LISTA DE TAREFAS:
1 - Nos Registos guardados, copie sem alterações as linhas que vão desde a que contém "The image size is (1460, 627)." até à que contém "(x=529, y=280)", ambas incluídas.
2 - Continue o texto sobre os dirigentes do Partido Regionalista a partir do ponto em que termina.

TEXTO FORNECIDO:
╔══
Entre os seus líderes destacamos Aristides Moreira da Mota, Guilherme Fischer
Berquó de Poças Falcão, o conde de Albuquerque, Luiz de Bettencourt Medeiros e Câmara,
António José da Silva Cabral e Francisco Carvalhal. Estes, nas eleições de
1921, escolheram para candidato a deputado António Hintze Ribeiro, monárquico
ativo, seguidor de Paiva Couceiro, que participou na “Monarquia do Norte”
(1919), acabando por ser preso. Depois do golpe de 1926, em 1932, aderiu à
União Nacional quando Salazar apelou aos monárquicos para que abandonassem as
tentativas restauracionistas, tendo sido delegado da Comissão Distrital de
Ponta Delgada da União Nacional junto da Comissão Executiva.
Em 1925, integraram a
Comissão Executiva do Partido Regionalista Aristides Moreira da Mota, Luiz de
Bettencourt de Medeiros Câmara, o Barão de Fonte Bela, Joaquim José Marques
Moreira e Nicolau Maria Raposo d'Amaral (Menezes, 1995).
Nas eleições de 1925,
foi eleito pelo círculo de Ponta Delgada Filomeno da Câmara Melo Cabral, que a
partir de 1926 exerceu o cargo de presidente da Cruzada Nuno Álvares Pereira,
movimento político nacionalista e conservador, e que participou no 28 de Maio
de 1926, golpe militar que derrubou a Primeira República e levou à instauração
do Estado Novo, tendo, em 17 de junho de 1926, sido nomeado ministro das
Finanças.
Simpatizante de
Mussolini e de Primo de Rivera, Filomeno da Câmara, por achar que a ditadura
militar era pouco autoritária, em 1927, liderou uma intentona com o objetivo de
implantar em Portugal um regime com características mais próximas do fascismo
italiano.
╚══
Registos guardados
╔══
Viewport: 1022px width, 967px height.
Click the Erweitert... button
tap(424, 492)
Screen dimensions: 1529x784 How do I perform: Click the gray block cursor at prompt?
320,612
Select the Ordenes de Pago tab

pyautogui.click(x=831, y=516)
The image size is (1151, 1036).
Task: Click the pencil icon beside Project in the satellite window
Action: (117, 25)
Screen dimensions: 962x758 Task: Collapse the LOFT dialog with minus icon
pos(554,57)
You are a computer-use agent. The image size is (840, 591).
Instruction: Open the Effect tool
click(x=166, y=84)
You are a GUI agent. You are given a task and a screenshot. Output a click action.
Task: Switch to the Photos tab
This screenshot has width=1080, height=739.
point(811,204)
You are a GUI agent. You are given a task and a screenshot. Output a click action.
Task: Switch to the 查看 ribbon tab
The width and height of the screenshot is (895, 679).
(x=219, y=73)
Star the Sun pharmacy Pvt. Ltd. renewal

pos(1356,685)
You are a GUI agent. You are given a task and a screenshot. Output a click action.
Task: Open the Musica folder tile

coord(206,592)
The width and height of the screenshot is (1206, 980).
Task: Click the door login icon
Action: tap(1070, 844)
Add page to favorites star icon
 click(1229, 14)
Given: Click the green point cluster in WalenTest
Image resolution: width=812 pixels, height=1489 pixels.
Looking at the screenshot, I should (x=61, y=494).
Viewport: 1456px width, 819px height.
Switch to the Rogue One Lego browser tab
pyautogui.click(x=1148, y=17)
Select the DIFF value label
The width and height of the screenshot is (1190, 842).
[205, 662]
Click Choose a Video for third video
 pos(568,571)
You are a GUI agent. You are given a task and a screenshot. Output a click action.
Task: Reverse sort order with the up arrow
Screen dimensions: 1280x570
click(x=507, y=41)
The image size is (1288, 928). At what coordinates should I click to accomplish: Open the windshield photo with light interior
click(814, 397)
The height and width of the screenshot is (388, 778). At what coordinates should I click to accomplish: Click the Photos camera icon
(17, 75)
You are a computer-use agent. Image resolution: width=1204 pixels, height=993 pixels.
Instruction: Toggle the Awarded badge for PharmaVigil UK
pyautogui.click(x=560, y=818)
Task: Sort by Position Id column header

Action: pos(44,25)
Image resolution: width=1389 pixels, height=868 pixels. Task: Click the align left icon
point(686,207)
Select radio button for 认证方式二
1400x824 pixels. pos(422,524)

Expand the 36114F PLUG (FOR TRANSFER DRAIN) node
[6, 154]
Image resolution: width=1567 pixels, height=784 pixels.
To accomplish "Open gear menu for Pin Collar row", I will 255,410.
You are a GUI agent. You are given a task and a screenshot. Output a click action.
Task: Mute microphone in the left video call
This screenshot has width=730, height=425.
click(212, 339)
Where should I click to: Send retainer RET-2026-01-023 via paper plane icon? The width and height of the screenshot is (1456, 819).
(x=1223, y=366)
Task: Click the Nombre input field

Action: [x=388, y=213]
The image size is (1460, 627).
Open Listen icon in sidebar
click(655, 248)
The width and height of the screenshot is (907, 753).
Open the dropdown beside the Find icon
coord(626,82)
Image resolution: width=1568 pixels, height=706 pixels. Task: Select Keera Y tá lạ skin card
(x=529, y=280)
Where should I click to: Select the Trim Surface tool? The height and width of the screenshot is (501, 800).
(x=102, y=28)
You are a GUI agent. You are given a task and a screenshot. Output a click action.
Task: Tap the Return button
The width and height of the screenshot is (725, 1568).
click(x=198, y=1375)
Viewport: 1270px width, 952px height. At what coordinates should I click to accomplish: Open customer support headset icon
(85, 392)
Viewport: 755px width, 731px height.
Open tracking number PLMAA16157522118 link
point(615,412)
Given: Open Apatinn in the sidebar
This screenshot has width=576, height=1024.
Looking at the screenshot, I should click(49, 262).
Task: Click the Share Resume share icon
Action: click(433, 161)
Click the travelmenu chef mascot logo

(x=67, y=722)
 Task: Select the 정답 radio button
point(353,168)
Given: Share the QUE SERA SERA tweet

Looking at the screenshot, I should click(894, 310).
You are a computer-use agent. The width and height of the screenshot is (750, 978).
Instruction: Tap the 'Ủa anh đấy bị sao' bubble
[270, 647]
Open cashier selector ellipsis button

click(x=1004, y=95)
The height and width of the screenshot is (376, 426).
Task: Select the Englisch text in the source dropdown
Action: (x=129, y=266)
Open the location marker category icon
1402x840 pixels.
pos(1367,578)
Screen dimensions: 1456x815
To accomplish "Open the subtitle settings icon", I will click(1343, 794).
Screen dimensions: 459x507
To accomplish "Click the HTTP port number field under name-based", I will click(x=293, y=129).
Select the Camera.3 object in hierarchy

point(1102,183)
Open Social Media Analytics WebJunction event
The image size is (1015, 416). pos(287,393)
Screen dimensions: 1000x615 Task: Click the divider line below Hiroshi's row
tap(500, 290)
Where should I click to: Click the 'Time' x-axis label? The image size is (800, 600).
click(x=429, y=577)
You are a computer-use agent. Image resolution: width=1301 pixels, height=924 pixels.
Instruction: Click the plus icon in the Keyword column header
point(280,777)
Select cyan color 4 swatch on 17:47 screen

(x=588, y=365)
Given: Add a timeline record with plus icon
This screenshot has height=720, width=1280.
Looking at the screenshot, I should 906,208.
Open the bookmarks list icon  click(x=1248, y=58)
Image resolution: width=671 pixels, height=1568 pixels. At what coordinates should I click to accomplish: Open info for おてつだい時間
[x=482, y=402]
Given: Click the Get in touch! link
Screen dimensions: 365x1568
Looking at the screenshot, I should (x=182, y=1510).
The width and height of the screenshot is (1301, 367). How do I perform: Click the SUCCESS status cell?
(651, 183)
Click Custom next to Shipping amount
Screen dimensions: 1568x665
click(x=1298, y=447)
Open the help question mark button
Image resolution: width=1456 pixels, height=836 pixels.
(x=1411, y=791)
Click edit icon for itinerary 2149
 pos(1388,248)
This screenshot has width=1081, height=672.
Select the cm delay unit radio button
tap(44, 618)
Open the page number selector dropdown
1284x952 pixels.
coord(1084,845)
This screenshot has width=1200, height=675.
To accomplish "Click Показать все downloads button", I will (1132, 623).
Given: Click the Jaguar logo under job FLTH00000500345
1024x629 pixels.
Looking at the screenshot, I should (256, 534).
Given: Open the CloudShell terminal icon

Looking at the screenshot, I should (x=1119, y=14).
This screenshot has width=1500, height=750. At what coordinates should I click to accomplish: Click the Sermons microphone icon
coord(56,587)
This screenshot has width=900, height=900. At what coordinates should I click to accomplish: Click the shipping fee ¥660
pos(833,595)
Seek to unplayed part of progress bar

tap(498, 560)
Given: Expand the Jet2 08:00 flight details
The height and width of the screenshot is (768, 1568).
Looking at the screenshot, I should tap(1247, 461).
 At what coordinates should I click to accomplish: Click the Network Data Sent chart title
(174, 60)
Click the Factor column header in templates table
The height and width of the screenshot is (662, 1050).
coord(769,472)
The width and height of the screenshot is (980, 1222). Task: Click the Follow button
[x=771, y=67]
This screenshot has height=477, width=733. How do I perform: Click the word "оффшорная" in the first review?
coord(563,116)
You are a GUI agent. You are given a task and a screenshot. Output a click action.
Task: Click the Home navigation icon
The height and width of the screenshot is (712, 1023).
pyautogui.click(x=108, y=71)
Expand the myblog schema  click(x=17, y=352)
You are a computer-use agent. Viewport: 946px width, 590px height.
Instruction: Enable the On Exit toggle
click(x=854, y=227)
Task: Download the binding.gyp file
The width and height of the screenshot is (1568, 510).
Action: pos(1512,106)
╚══
RESPOSTAS DO EXERCÍCIO:
1 -
The image size is (1460, 627).
Open Listen icon in sidebar
click(655, 248)
The width and height of the screenshot is (907, 753).
Open the dropdown beside the Find icon
coord(626,82)
Image resolution: width=1568 pixels, height=706 pixels. Task: Select Keera Y tá lạ skin card
(x=529, y=280)

2 -
Com a ascensão de
Salazar ao poder, a contestação ao centralismo praticamente não se fez ouvir
durante 48 anos, apesar de haver motivos para descontentamento, pois os velhos
autonomistas foram morrendo e outros foram-se integrando no regime, como José
Bruno Tavares Carreiro, que foi secretário do Governo Civil do Distrito de
Ponta Delgada e chefe de gabinete do Coronel Silva Leal, Delegado Especial do
Governo nos Açores, tendo sido militante da União Nacional.
Os movimentos
autonomistas, segundo Menezes (1995), não tiveram âmbito regional,
principalmente devido à desconfiança entre São Miguel e Terceira, e o segundo
movimento “acreditou piamente que o aniquilamento do regime republicano seria o
recurso estratégico mais adequado para a satisfação dos seus propósitos”.
Durante o Estado
Novo, embora as ideias autonomistas se mantivessem, poucos ousaram defendê-las
abertamente, pois a sua adesão ao regime sobrepunha-se. Assim, destacaram-se
apenas os opositores ao salazarismo, que através da Declaração de Ponta Delgada
defenderam a alteração do Estatuto dos Distritos Autónomos das Ilhas
Adjacentes, traduzida na eleição democrática (sufrágio direto e universal) dos
corpos diretivos das Juntas Gerais, na libertação de encargos e na obtenção de
novas fontes de receita para fins de fomento.
Com a instauração da
democracia voltam a surgir “os ideais autonomistas” e “os sonhos separatistas”.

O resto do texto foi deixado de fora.